Kolejnym ciekawym artykułem jest praca zespołu pod kierunkiem prof. Jacka Szmei z Uniwersytetu Medycznego im. Karola Marcinkowskiego w Poznaniu pt. „Co nowego w leczeniu chirurgicznym choroby Leśniowskiego-Crohna?”. Autorzy nie poprzestali na omówieniu metod leczenia chirurgicznego, przeanalizowali również sposoby niezabiegowe oraz ogólne wskazania do leczenia, tworząc rodzaj kompendium postępowania w tej specyficznej grupie pacjentów.
Kolejnym owocem współpracy między zespołami lekarskim a pielęgniarskim jest publikacja autorstwa prof. Marii Szewczyk, dr n. o zdr. Elżbiety Kozłowskiej i dr n. med. Katarzyny Cierzniakowskiej z Wydziału Nauk o Zdrowiu Collegium Medicum w Bydgoszczy pt. „Postępowanie miejscowe w oparzeniach”.
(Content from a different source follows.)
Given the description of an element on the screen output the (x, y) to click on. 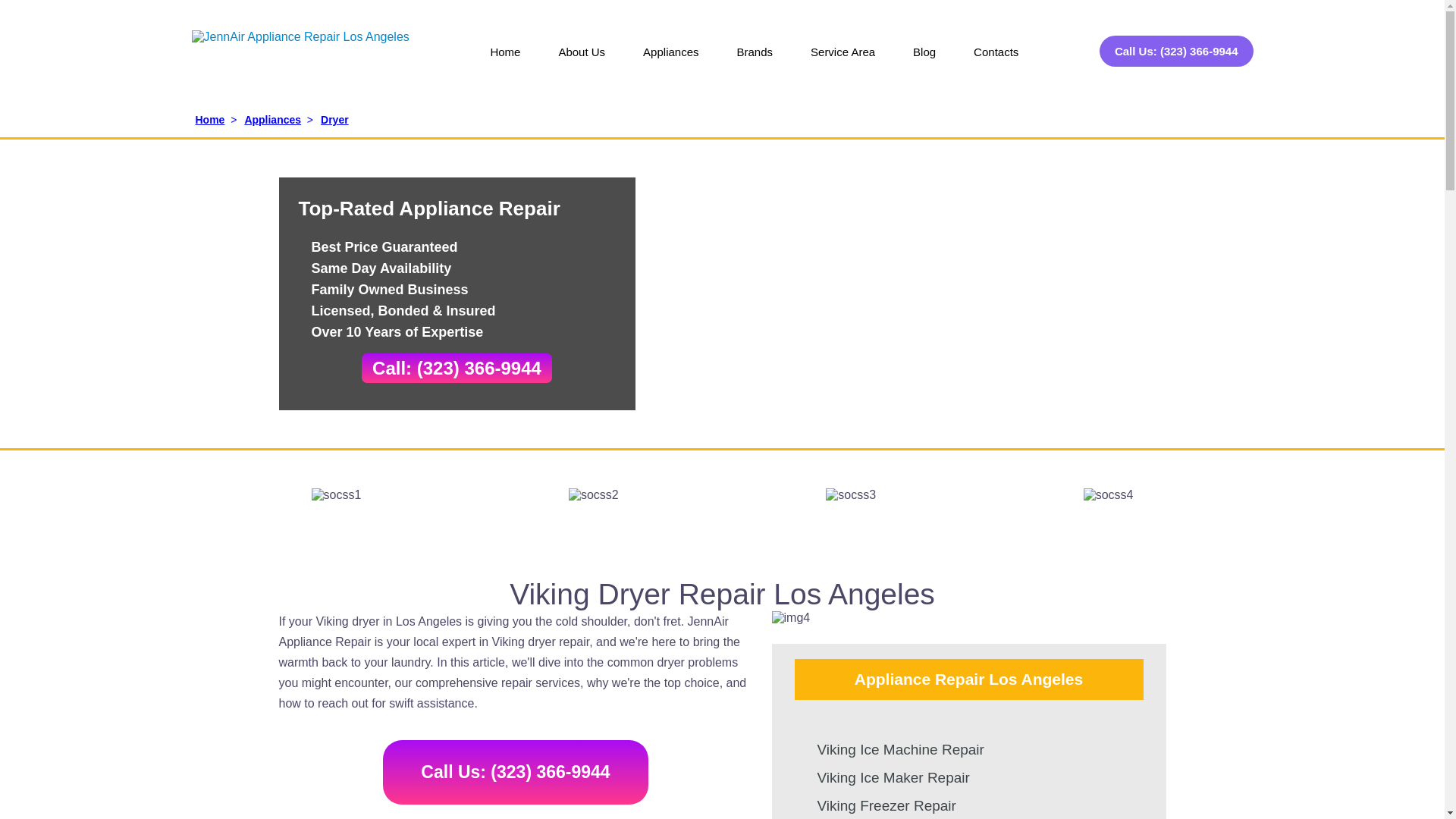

Zespół prof. Zbigniewa Gałązki z Warszawskiego Uniwersytetu Medycznego przygotował artykuł o sposobach postępowania z chorym na pheochromocytoma, poczynając od ustalenia rozpoznania, a kończąc na leczeniu operacyjnym.
Dr n. o zdr. Elżbieta Antos z Zakładu Pielęgniarstwa Klinicznego Akademii Wychowania Fizycznego w Warszawie przedstawiła szereg problemów związanych z transplantacją narządów. Artykuł nie pochodzi z ośrodka transplantacyjnego i nie omawia aspektów technicznych przeszczepienia. Autorka spogląda na problem od strony prawnej, etycznej i edukacyjnej.
Zgodnie z Państwa oczekiwaniami staramy się przedstawić na łamach „Chirurgii po Dyplomie” interesujące przypadki kliniczne. Tym razem zespół pod kierunkiem prof. Dariusza Janczaka prezentuje dwa przypadki chorych na żylną chorobę zakrzepowo-zatorową.
Bieżące wydanie czasopisma kończy nasz nieodłączny kącik prawny. Dr Radosław Drozd zadaje kolejne przewrotne pytanie: czy pacjent może zmusić lekarza do niebezpiecznego leczenia?